Output only the lines below that start at the line containing "Unternehmen (1100, 853)" and end at the line containing "IR (255, 2427)", with both ends kept.

*Data provided*.
=-=-=-=-=

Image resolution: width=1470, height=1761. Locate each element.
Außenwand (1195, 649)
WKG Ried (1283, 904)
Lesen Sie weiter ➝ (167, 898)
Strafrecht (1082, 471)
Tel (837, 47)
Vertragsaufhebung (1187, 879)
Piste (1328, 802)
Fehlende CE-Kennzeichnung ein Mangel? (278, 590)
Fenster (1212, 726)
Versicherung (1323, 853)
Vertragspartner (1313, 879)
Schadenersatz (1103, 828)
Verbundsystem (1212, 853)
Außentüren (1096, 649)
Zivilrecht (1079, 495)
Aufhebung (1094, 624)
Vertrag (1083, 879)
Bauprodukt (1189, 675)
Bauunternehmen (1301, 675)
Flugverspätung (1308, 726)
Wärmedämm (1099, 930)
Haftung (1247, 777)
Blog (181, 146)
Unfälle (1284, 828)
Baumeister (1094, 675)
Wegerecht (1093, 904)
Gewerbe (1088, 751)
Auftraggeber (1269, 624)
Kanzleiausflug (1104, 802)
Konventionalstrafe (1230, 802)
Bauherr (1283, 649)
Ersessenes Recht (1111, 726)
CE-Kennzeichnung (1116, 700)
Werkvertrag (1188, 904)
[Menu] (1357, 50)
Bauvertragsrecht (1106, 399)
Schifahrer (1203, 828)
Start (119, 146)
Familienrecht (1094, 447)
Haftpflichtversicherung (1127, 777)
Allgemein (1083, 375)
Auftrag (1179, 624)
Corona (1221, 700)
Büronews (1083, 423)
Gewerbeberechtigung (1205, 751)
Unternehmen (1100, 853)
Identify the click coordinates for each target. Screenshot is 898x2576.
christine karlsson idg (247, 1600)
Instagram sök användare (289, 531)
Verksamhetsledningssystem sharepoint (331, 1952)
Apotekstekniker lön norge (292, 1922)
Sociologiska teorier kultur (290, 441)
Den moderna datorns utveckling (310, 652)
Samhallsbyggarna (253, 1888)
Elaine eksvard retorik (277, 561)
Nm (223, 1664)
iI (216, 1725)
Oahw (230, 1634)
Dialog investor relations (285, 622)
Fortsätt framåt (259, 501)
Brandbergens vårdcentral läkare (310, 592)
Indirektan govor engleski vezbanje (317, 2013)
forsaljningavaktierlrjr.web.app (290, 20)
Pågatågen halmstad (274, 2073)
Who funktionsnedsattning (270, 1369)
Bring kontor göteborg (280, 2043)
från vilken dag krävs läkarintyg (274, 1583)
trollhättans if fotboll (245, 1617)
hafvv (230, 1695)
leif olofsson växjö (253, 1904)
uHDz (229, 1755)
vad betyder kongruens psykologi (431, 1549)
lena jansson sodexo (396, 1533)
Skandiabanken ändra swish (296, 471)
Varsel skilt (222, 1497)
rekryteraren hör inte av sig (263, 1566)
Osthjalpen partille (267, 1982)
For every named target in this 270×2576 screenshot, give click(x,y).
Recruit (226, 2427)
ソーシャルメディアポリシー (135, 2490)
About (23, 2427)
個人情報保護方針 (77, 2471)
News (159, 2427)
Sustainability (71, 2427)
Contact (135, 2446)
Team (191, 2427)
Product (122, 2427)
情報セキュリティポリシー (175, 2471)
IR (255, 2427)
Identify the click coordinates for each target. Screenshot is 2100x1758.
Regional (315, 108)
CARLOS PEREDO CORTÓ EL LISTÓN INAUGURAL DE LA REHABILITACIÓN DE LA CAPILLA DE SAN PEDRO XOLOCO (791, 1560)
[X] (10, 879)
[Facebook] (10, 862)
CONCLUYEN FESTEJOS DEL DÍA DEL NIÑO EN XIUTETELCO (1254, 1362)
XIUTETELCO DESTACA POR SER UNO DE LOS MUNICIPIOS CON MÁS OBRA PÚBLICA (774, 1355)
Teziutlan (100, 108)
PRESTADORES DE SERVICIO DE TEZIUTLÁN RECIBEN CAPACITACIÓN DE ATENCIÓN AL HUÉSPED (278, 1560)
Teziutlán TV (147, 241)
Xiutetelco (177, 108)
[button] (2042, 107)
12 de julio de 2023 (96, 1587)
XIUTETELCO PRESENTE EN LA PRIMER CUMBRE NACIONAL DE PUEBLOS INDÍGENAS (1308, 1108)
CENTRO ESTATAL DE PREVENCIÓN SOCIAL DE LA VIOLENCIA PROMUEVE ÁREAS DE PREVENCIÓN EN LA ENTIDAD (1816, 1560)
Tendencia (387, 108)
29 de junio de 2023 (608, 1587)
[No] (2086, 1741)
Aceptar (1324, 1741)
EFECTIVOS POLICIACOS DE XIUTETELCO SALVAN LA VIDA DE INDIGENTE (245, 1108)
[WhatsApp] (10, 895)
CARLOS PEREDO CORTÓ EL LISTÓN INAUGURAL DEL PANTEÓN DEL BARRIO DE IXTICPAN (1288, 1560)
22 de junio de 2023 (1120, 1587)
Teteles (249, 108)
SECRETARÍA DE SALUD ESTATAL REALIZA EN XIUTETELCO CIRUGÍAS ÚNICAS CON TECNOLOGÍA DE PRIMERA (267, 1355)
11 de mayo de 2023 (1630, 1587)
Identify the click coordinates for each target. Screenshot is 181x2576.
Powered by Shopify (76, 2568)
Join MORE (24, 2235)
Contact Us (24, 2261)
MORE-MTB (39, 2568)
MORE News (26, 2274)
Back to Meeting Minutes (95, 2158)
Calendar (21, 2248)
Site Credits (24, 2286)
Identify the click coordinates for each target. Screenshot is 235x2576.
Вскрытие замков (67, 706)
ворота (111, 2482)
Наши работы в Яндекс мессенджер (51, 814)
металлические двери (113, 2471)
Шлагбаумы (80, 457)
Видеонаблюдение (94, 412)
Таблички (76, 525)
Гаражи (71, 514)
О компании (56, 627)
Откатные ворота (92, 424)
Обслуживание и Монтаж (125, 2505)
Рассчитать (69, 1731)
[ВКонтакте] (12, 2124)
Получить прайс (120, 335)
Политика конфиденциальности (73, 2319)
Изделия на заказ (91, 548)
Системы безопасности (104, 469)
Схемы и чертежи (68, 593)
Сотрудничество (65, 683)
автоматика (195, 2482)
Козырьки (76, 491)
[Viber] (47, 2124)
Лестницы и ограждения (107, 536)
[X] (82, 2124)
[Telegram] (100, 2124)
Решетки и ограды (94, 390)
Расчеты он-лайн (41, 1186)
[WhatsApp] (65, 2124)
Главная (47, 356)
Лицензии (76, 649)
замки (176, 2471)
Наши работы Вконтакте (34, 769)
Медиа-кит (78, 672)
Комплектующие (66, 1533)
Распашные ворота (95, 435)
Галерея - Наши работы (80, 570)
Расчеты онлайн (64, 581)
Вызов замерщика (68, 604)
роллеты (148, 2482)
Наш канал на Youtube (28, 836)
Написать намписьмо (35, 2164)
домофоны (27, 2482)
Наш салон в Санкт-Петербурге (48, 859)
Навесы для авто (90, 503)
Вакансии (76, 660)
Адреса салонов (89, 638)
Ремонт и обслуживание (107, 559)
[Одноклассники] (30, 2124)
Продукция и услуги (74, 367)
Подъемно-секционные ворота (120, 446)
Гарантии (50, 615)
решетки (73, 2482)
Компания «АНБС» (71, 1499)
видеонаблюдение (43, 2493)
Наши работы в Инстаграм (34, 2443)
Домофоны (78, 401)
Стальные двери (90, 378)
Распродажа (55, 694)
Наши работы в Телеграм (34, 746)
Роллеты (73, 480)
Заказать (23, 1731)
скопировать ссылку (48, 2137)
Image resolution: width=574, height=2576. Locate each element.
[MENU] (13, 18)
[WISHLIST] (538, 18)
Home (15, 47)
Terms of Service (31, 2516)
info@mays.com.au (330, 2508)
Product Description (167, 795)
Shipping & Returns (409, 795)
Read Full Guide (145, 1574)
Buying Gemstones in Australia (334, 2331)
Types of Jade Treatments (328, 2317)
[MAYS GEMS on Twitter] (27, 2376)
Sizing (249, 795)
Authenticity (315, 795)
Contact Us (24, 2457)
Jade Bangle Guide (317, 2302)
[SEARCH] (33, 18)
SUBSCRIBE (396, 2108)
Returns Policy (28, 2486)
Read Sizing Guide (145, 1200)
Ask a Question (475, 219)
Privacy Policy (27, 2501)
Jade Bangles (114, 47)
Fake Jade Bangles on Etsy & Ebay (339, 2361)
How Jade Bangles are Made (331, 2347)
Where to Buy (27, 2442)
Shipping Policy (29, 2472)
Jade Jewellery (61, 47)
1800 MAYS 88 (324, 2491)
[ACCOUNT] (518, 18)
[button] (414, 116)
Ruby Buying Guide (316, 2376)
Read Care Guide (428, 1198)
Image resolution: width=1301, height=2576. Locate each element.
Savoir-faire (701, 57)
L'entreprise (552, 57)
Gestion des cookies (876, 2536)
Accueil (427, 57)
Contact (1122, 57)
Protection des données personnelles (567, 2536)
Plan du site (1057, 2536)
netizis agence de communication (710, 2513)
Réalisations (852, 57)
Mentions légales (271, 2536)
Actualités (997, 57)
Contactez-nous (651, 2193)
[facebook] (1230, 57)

=-=-=-=-=

*Response to the exercise*.
Unternehmen (1100, 853)
Identify the click coordinates for each target. Screenshot is 898x2576.
christine karlsson idg (247, 1600)
Instagram sök användare (289, 531)
Verksamhetsledningssystem sharepoint (331, 1952)
Apotekstekniker lön norge (292, 1922)
Sociologiska teorier kultur (290, 441)
Den moderna datorns utveckling (310, 652)
Samhallsbyggarna (253, 1888)
Elaine eksvard retorik (277, 561)
Nm (223, 1664)
iI (216, 1725)
Oahw (230, 1634)
Dialog investor relations (285, 622)
Fortsätt framåt (259, 501)
Brandbergens vårdcentral läkare (310, 592)
Indirektan govor engleski vezbanje (317, 2013)
forsaljningavaktierlrjr.web.app (290, 20)
Pågatågen halmstad (274, 2073)
Who funktionsnedsattning (270, 1369)
Bring kontor göteborg (280, 2043)
från vilken dag krävs läkarintyg (274, 1583)
trollhättans if fotboll (245, 1617)
hafvv (230, 1695)
leif olofsson växjö (253, 1904)
uHDz (229, 1755)
vad betyder kongruens psykologi (431, 1549)
lena jansson sodexo (396, 1533)
Skandiabanken ändra swish (296, 471)
Varsel skilt (222, 1497)
rekryteraren hör inte av sig (263, 1566)
Osthjalpen partille (267, 1982)
For every named target in this 270×2576 screenshot, give click(x,y).
Recruit (226, 2427)
ソーシャルメディアポリシー (135, 2490)
About (23, 2427)
個人情報保護方針 (77, 2471)
News (159, 2427)
Sustainability (71, 2427)
Contact (135, 2446)
Team (191, 2427)
Product (122, 2427)
情報セキュリティポリシー (175, 2471)
IR (255, 2427)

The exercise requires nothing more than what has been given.